How to Create a Classic Token
This is the token type you will need for local development and CI/CD package access.
- Go to GitHub Tokens (Classic) — ensure you are logged into the correct account.
- Give the token a descriptive Note, e.g.
Package DevelopmentorPackage Read-Only. - Set an Expiration — choose an appropriate window (e.g. 90 days). Avoid "No expiration" for security reasons.
- Under Select scopes, tick the scopes relevant to your use case (see table above).
- Click Generate token and copy it immediately — GitHub will not show it again.
How to Create a Fine-grained Token
- Go to GitHub Fine-grained Tokens — ensure you are logged into the correct account.
- Give the token a descriptive Token name.
- Set an Expiration (required — up to 365 days).
- Under Resource owner, select the organisation or your personal account.
- Under Repository access, choose Only select repositories and pick the repositories needed.
- Under Permissions, expand each section and set only the minimum permissions required.
- Click Generate token and copy it immediately.
Configuring projects to use tokens
This setup works for both local development and CI/CD pipelines.
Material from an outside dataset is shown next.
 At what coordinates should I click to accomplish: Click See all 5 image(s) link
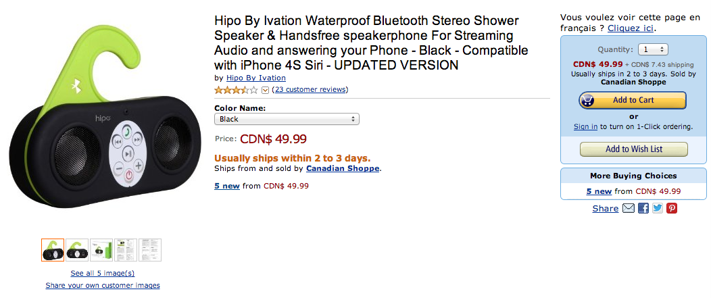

- Configure projects to use tokens in the
.npmrcor.yarnrc.ymlfiles. - Set the
NODE_AUTH_TOKENenvironment variable to your Classic token when applicable in:- GitHub Repository Secrets for CI/CD pipelines
- User Account System environment variables for local development.
1. For Yarn Projects
Once you have a Classic token, configure npm to authenticate against the GitHub Package Registry by adding the following to the project-level .yarnrc.yml:
npmScopes:
es-profiler:
npmAlwaysAuth: false
npmAuthToken: ${NODE_AUTH_TOKEN:-}
npmRegistryServer: "https://npm.pkg.github.com"
1. For NPM Projects
Once you have a Classic token, configure npm to authenticate against the GitHub Package Registry by adding the following to the project-level .npmrc:
//npm.pkg.github.com/:_authToken=${NODE_AUTH_TOKEN}
@es-profiler:registry=https://npm.pkg.github.com
2. For Local Development
Never commit your token to source control. Use environment variables or secrets management instead. In CI/CD pipelines, store the token as a secret (e.g.
GITHUB_TOKENor a custom secret) and reference it in yournpmrcvia${TOKEN_ENV_VAR}.
Best Practices
- Rotate tokens regularly — set a calendar reminder before your token expires.
- Use the minimum required scopes — avoid
repoon Classic tokens unless the package repository is private. - Revoke unused tokens — audit your tokens periodically at github.com/settings/tokens.
- Never share tokens — each developer and each CI/CD pipeline should have its own token.
- Prefer fine-grained tokens for any non-package GitHub API usage.